Thursday, April 22, 2010

Earth Day: We Planted a Tree

by Diane Muldrow
ill. Bob Staake

This book follows, in verse, the growing up of a tree, and the impact on the world around it. As it helps clean the air, provide food, prevent erosion, and improve the soil, it helps people plant other things to feed themselves. It feeds and shelters animals, too, and makes the world better all around.

The illustrations move around the world showing these positive influences in many different settings, too, from cities to rural areas, from Brooklyn to Japan to Africa. This celebration of trees and their importance makes for a great read aloud, in language that doubles back and repeats in places, with a lovely rhythm.

I must admit that the obviously computer-drawn illustrations are not my favourite style - but I also think that is in most cases a matter of taste, and they are jaunty and upbeat enough not to detract from the text, but rather just not add to it in the way I would have enjoyed. It's a terrific read aloud for a group or a child in kindergarten or lower grades, so I wouldn't let my own taste put me off from sharing it.

Earth Day: Recycle Every Day!

by Nancy Elizabeth Wallace

Nancy Wallace brings her adorable collage-art bunnies to another informative picture book, this time, about recycling. As she has in books about apples, shells, rocks, and more, Wallace skillfully works a lot of information into a story format in which the bunnies are learning, and we learn with them.

Here, Minna has a school project to do, and she has to make a poster about recycling. Before she can start, though, she needs some ideas. Through the week, she watches her family and notes the many ways they recycle, including donating used books and clothing, composting, recycling cans, and noticing packaging made from recycled paper. She also notices some actions that might technically fall into reducing waste or reusing, which are not carefully delineated, but the point is still made, and certainly adequate. In the end, her poster is chosen for the cover of a school calendar about recycling.

At the rear of the book are included a recycling game and activity to use in extending the book's teachings.

Earth Day: Round Like a Ball


by Lisa Campbell Ernst

This book is perhaps that perfect book for introducing preschoolers to the wonders of the world. It is set up as a guessing game, with each page offering a hint. Each page also features a guess, and a small, round, die-cut hole. The guesses are not right, so more clues and more guesses follow, and the holes get bigger, until the very end, when the earth is finally revealed as the answer.

The illustrations are boldly colourful, the guesses cute, and just the sort of things that small children could relate to.

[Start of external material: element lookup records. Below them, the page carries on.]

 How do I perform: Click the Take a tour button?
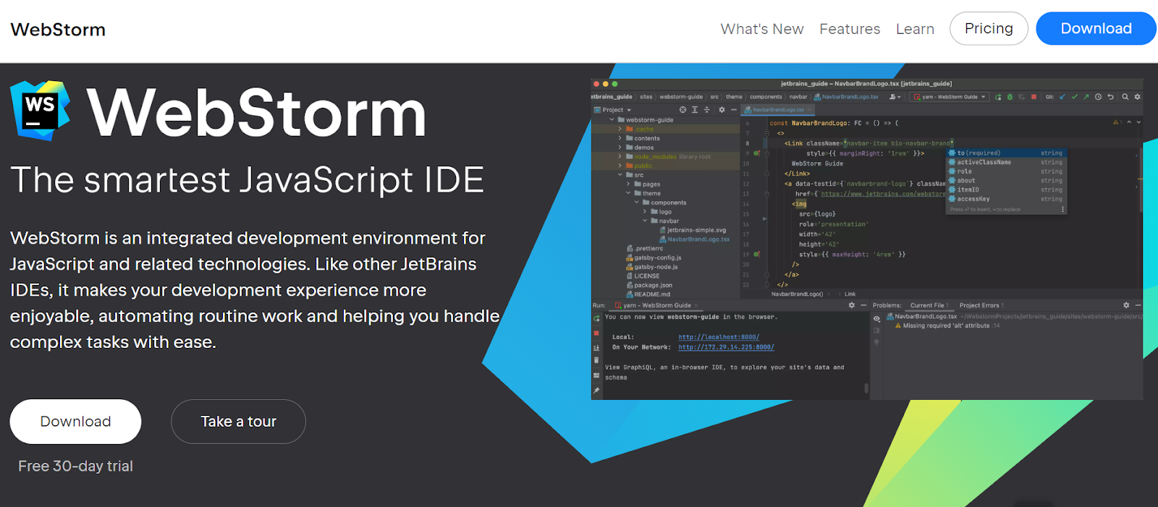(x=238, y=422)
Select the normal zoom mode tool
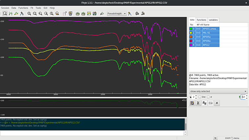Image resolution: width=249 pixels, height=140 pixels. 5,14
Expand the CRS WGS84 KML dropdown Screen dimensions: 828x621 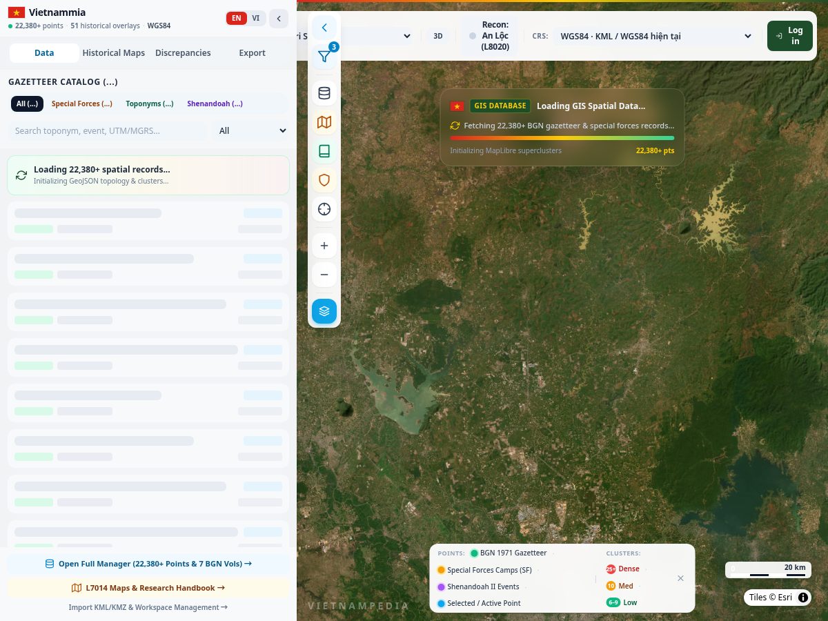653,36
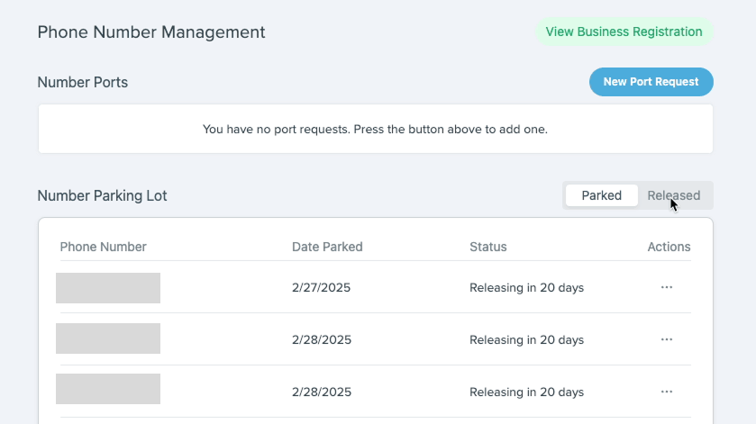Screen dimensions: 756x424
Task: Click the View Business Registration button
Action: (x=624, y=32)
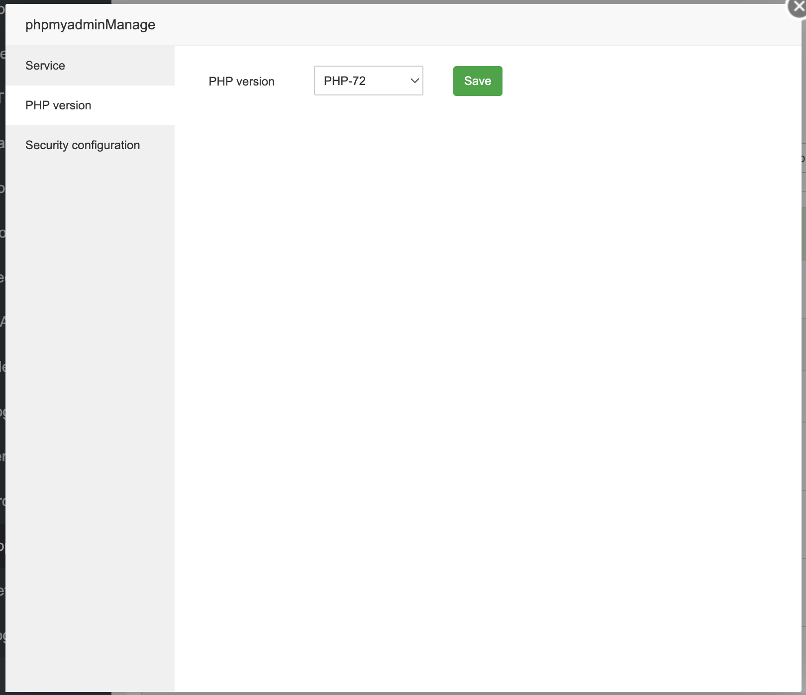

At the end, the hints are reiterated, along with the message that the earth is "fragile, and needs to be handled with care."

Not messagey or serious, not too much information for a smaller child, the guessing game format also allows children to add in their own guesses, making this the perfect book to use with a young child or a group of them.

Earth Day: Bag in the Wind

by Ted Kooser
ill. Barry Root

This book is a picture book in format, but far wordier and older than your average picture book consumer - what we call in libraries an "advanced picture book." It follows a plastic grocery bag as it escapes the landfill on a breeze and makes its way from one place to another, until it ends up in the hands o fa girl who had found it at the start. This circle is not noticed, because, the book notes, this plastic grocery bag was just like any other.

This isn't a story that would lend itself to younger children, as there is little real action to hold them, but it is an interesting journey for an older child with greater concentration, and it is beautifully told. The language is lovely, the illustrations warm and nostalgic in feel, and the matte pages thick and substantial. The overall effect is in fact quite wonderful (as one might well expect from a Candlewick publication), and the environmental messages in the actual story are not strongly emphasized so as to detract from the bag's ramblings.

A message about plastic bags at the end gives those who would like to know more a bit of extra information, and encourages children to reuse plastic bags or forgo them altogether in favour of cloth.